Laure regarda autour d’elle et voyant que les deux jeunes filles restaient auprès de leur amie, elle se retourna vers Luigi et dit à demi-voix :

— C’est une chose qui date de cinq ans. Je ne vous ai jamais dit que j’ai un fils, l’ainé de mes enfants… Il voulut s’enrôler pour la guerre, cette terrible guerre dont votre main, Luigi, porte la blessure… mais à cause d’un léger défaut à la jambe il ne fut pas accepté. Pendant deux ans il occupa une position dans une banque, à Montréal et il fit si bien que, malgré sa jeunesse, on le transféra comme gérant d’une succursale à un village, qui porte le nom de Rexville[1]… À ces mots, Luigi eut un mouvement de surprise qu’il domina aussitôt.

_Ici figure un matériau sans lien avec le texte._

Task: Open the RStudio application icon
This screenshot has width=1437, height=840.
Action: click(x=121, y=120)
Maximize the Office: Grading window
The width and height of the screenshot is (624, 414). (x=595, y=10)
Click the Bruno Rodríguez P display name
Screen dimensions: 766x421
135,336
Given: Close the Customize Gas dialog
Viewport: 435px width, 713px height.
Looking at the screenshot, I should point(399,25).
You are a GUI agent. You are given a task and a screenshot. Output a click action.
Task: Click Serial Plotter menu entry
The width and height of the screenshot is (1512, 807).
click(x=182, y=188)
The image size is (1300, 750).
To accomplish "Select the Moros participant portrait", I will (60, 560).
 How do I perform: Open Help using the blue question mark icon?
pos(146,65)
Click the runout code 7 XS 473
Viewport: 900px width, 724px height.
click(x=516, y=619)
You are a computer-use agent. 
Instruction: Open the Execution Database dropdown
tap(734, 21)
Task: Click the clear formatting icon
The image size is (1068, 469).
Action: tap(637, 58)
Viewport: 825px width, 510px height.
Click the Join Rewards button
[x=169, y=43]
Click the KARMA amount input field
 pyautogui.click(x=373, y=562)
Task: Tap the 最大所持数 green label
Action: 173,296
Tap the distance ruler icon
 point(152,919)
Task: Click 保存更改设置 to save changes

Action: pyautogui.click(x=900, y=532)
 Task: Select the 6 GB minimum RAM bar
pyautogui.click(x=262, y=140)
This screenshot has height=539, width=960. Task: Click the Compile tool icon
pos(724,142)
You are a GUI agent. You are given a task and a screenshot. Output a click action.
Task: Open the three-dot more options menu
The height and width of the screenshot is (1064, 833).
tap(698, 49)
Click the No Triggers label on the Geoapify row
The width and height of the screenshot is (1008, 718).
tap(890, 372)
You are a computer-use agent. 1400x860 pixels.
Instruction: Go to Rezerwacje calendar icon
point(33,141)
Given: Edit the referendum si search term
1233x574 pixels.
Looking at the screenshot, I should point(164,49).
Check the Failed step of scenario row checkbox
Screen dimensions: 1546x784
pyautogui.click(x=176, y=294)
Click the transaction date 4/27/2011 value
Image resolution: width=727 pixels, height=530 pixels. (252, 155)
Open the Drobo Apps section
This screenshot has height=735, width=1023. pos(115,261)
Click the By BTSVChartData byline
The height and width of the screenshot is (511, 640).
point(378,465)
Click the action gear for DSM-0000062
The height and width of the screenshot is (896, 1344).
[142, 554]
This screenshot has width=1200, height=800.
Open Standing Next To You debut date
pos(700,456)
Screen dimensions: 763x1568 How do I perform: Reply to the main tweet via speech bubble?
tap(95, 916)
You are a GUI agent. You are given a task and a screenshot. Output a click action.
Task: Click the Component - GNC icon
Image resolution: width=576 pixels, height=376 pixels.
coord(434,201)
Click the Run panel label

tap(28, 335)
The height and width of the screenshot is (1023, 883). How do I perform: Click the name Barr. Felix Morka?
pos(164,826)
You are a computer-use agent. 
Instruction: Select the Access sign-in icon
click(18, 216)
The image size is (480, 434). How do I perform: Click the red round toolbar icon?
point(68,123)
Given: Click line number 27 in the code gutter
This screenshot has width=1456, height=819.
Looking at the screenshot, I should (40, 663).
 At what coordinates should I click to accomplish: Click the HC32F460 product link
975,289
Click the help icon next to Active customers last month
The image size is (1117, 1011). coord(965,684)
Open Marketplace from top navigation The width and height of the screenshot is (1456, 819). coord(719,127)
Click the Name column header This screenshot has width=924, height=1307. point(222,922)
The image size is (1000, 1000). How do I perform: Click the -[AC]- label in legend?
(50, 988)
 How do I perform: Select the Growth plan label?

Sans s’en apercevoir, Laure continua :

— Quelques temps après son installation, il y eut un vol considérable à la banque de Rexville. Pierre fut impliqué mais libéré faute de preuves… mon mari lui fit une scène terrible et Pierre quitta la maison disant qu’on ne le reverrait plus ! Les coupables ne furent jamais découverts et Pierre a disparu ! Paul ne s’est jamais pardonné sa rigueur, ni moi mes doutes ! Il ne trouvait aucune preuve de la culpabilité de notre fils, mais son orgueil paternel souffrait et aussi sa fierté professionnelle.

  1. Nom fictif.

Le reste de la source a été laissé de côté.